ETL YouTube Statistics

This project takes a closer look at the Extract | Transform | Load process in regards to trending YouTube Video Statistics in 2018

Inspiration


The true power of data analysis is the discovery of meaningful trends, informing conclusions, creating data visualization, and supporting decision making. Business from all industries and sectors can benefit from the information data provides. However, before any of the aforementioned processes can happen ETL (Extract, Transform, Load) must take place. ETL is the vital first step in any data driven project. In fact it is said that data professionals spend eighty percent of their time on data preparation (ETL) and twenty percent on actual data analysis.

This project aimed to address the procedures necessary during ETL.

Data


A YouTube video statistics dataset was found on kaggle and utilized for the purposes of this project. The dataset included daily statistics for trending videos on YouTube split into separate regions. The United States (US), Great Britain (GB), Canada (CA), and Germany (DE) were selected from the list of regions. The data was collected using YouTube's API and stored into CSV and JSON files.


Extract


Extract: is the process of reading data from a database. In this stage, the data is collected, often from multiple and different types of sources.
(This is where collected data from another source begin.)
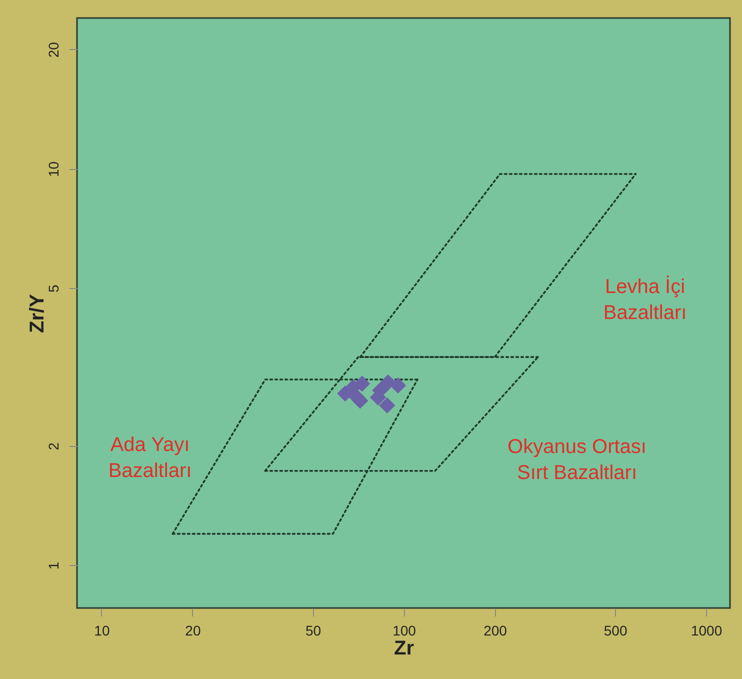 The width and height of the screenshot is (742, 679). I want to click on y-tick-label: 2, so click(54, 446).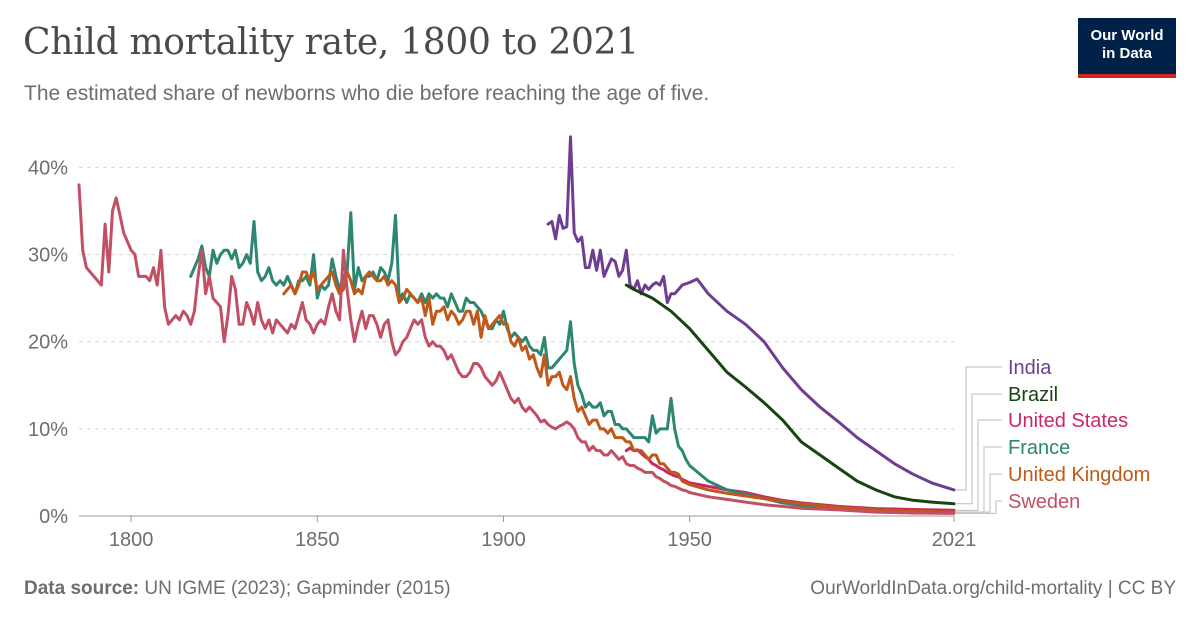 The height and width of the screenshot is (628, 1200). What do you see at coordinates (295, 588) in the screenshot?
I see `data-source-text: UN IGME (2023); Gapminder (2015)` at bounding box center [295, 588].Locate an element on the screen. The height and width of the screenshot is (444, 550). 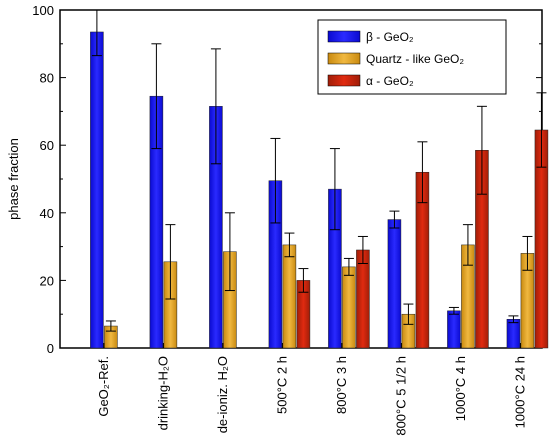
legend-label-alpha: α - GeO₂ is located at coordinates (390, 81).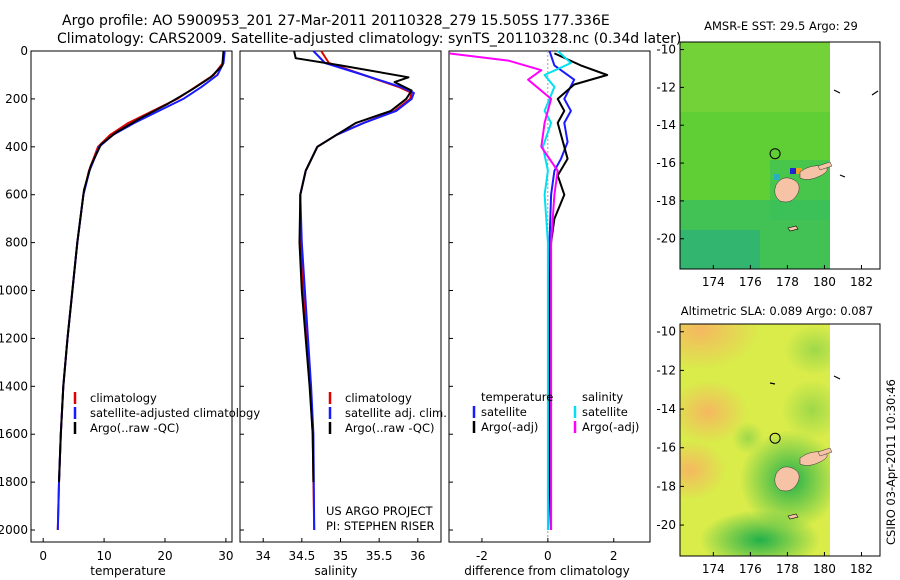 Image resolution: width=900 pixels, height=580 pixels. I want to click on legend-sal-satellite: satellite, so click(605, 412).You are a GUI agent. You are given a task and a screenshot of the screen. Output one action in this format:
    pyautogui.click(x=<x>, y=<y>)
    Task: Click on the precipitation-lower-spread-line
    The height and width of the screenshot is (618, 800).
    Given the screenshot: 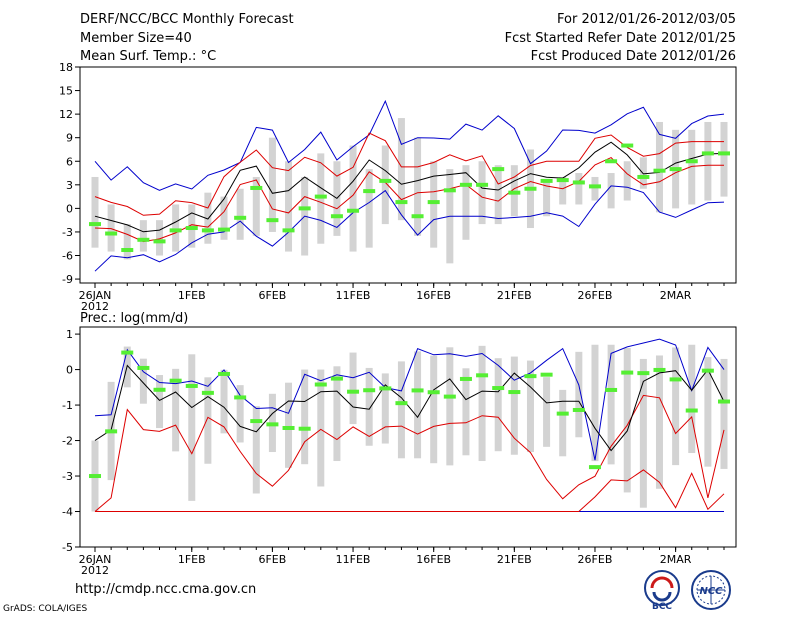 What is the action you would take?
    pyautogui.click(x=410, y=490)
After the data was obtained from Kaggle it was extracted using pandas which is a software library written for the Python programming language for data manipulation and analysis. Pandas, which is derived from "panel data", is capable of accomplishing several task but in regards to extraction it's ability for reading/importing and writing/exporting data between in-memory data structures and different file formats such as csv, excel, json, ect was utilized.



Above the file path to the data was created and then read using pandas pd.read_csv() function and pd.read_json() function to store csv and json files into dataframes. Now that the data had been extracted and placed into dataframes the information could be altered, cleaned, and transformed easily.


Transform


Transform: is the process of converting the extracted data from its previous form into the form it needs to be in so that it can be placed into another database. Transformation occurs by using rules or lookup tables or by combining the data with other data.

When looking at the csv and json dataframes a few problems were found. Firstly the json dataframe was semi structured which means it had an apparent pattern but it did not obey the rules of relational databases such as PostgreSQL which is were the data was eventually going to be loaded. The csv dataframe was far more structured however the "publish_time" column contained a timestamp that would not have been easily accepted by PostgreSQL.



In order to address these issue the data had to be cleaned. The csv file contained pertinent information ('views', 'likes', 'dislikes', 'category_id', ect) relating to each of the trending videos. The major feature missing from the csv file was the video type. Fortunately the json file contained this information ('Film & Animation', 'Music', 'Sports', ect) as well as the id associated with each type. This meant that the csv and json file information could be merged to create a far more in-depth dataframe.

To pull the required information from the json file a for loop was written to grab the title and id from the semi structured "items" column.

The title and id were stored into a dictionary that was nested within a list. Now that the data was in a structured format a cleaned dataframe could be created.

With the json dataframe information structured and the columns renamed the focus of the cleaning now shifted to the csv file. As mention above the csv files "publish_time" had a timestamp that is foreign to PostgreSQL. There are ways to convert from one time stamp to another, however, that process can be extremely frustrating and lead to more unexpected errors. For this reason a different approach was utilized. The "publish_time" column was a string type which allowed for string indexing to be used to pull out the actual publish time ("17:08:49") from the current format ("2017-11-13T17:08:49.000Z")



Once again a for loop was used to pull the information out of the timestamp because the 12th through 19th character was always the time for each item in the list so a slice was created using the index of the string in the form of "t[11:19]" (*Python starts counting its index at 0 instead of 1 which is why the slice begins at 11 and now 12). The publish time was now stored into a new column within the original csv dataframes.



At this point both the json and csv dataframe had been cleaned and the transformation process could begin. The intention was to transform the data by merging the json and csv dataframes to provide the whole story for each of the trending videos. Both the json and csv dataframes had a "category_id" column which is what allowed a pd.merge() function to be utilized (*pd.merge() is very similar to a JOIN statement in SQL).



With the csv and json data merged the final step of the transformation could take place. The final task was to select the relevant columns and store them into the final dataframe that would be loaded in to PostgreSQL.


Load


Load: is the process of writing the data into the target database.

The first step of the loading process was to create a database (youtube_db) using pgAdmin which is a management tool for PostgreSQL.


With the database made the tables could now be created. It was very important that the columns in the tables matched those in the final dataframes made at the end of the transformation process.

Now that the database and tables (us, great britain, germany, canada) had been created a connection to them could be established in python via SQLAlchemy which is an open-source SQL toolkit and object-relational mapper. SQLAlchemy requires the username and password along with the name of the database and type of SQL being utilized.



With the connection established the data could finally be populated into the tables to complete the loading process.

To ensure the data had been stored properly a conformational query was written.